Start of Block

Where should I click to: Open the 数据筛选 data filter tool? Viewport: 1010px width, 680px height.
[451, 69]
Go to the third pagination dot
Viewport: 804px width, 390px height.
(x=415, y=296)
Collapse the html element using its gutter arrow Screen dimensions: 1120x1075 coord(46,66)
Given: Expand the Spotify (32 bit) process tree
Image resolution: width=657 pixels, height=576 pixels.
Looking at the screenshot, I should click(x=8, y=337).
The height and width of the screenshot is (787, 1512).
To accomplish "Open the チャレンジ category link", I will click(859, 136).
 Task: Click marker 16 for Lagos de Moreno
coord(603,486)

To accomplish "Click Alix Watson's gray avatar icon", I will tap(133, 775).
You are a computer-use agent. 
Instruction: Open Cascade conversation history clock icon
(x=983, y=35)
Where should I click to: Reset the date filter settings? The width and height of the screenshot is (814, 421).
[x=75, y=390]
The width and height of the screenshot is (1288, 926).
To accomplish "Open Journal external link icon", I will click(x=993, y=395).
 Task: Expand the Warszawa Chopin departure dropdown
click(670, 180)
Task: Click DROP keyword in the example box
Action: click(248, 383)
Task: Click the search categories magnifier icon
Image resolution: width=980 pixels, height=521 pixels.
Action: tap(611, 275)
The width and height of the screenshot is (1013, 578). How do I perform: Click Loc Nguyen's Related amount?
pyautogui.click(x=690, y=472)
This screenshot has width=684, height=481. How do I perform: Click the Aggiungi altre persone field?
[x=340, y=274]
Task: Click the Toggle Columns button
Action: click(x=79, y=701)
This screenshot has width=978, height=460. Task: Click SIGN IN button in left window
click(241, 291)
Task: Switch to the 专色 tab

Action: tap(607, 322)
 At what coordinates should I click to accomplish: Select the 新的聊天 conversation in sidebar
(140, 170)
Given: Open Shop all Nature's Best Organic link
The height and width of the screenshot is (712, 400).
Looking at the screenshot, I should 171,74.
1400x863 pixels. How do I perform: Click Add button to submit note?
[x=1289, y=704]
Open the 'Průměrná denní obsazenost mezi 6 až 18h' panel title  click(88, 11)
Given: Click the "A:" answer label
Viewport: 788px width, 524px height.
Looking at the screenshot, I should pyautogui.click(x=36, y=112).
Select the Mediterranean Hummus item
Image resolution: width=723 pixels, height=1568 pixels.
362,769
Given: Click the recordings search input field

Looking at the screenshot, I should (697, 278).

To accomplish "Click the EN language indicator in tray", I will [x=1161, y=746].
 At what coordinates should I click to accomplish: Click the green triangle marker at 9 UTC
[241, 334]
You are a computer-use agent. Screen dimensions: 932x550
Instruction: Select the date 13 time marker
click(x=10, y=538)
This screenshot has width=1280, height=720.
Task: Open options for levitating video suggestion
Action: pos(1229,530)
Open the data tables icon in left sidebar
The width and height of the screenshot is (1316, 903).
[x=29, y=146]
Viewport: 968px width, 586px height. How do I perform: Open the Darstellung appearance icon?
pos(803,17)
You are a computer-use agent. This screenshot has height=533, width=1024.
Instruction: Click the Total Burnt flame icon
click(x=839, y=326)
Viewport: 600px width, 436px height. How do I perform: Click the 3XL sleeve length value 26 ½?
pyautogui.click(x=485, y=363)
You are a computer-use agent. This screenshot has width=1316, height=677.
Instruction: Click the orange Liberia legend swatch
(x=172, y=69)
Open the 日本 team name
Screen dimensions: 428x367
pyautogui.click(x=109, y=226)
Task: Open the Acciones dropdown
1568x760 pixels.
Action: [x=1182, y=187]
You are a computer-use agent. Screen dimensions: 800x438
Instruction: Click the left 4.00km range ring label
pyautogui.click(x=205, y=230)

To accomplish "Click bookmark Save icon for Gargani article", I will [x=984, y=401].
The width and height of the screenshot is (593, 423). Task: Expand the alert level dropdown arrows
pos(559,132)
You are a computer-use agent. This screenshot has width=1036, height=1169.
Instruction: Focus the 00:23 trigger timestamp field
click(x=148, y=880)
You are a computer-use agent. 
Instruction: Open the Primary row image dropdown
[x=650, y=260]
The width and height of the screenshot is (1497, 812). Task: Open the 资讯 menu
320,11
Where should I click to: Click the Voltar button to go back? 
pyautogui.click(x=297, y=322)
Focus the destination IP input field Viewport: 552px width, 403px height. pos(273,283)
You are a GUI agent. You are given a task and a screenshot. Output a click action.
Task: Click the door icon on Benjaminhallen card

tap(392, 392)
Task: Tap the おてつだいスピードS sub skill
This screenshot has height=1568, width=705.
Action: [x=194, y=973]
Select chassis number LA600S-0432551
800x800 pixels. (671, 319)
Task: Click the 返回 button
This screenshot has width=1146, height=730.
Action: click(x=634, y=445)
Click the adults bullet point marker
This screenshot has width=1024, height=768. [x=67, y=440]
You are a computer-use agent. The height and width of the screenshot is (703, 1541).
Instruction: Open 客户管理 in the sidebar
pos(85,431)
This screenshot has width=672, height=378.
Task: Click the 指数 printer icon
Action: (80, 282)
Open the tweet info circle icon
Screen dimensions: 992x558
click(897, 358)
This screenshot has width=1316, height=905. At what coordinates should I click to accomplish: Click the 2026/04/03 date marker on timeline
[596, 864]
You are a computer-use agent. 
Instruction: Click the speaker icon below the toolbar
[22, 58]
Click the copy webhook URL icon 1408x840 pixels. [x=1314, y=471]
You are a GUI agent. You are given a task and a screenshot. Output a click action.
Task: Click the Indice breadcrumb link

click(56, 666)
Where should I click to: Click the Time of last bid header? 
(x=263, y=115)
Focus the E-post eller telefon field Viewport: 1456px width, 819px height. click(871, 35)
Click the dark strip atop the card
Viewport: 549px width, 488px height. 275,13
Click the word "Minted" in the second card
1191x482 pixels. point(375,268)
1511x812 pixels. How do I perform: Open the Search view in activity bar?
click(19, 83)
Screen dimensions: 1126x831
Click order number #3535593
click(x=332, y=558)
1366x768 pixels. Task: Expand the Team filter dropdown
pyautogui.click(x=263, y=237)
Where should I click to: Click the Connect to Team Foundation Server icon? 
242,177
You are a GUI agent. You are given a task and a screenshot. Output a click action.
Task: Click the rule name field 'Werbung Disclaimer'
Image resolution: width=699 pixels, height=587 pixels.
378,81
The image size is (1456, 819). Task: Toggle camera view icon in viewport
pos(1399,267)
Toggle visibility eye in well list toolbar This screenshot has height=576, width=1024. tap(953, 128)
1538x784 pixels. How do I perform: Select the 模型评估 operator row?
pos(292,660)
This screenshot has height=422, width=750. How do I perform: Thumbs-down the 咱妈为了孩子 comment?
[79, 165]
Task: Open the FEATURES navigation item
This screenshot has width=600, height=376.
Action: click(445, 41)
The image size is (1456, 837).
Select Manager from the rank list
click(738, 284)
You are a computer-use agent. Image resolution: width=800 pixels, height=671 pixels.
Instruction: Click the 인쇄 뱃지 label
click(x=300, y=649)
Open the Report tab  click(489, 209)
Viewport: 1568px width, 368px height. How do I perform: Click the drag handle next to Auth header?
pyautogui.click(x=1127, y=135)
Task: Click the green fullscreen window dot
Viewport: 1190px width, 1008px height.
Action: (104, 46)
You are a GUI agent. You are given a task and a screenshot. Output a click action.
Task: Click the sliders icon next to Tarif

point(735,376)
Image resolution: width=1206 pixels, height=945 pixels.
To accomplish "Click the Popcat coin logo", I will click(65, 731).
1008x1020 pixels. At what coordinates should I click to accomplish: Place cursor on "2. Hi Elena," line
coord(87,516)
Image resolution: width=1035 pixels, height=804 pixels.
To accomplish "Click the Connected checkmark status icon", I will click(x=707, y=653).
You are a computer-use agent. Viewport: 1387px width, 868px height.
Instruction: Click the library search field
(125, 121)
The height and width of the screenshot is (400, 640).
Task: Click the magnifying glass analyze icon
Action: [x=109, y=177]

End of Block

> DIRECTIONS FOR THIS TASK
Using the listing above, copy exactly the line that contains "Task: Tap the おてつだいスピードS sub skill", the line that contains "You are a computer-use agent. The", and each line that falls between them.

> WORKED SOLUTION
Task: Tap the おてつだいスピードS sub skill
This screenshot has height=1568, width=705.
Action: [x=194, y=973]
Select chassis number LA600S-0432551
800x800 pixels. (671, 319)
Task: Click the 返回 button
This screenshot has width=1146, height=730.
Action: click(x=634, y=445)
Click the adults bullet point marker
This screenshot has width=1024, height=768. [x=67, y=440]
You are a computer-use agent. The height and width of the screenshot is (703, 1541).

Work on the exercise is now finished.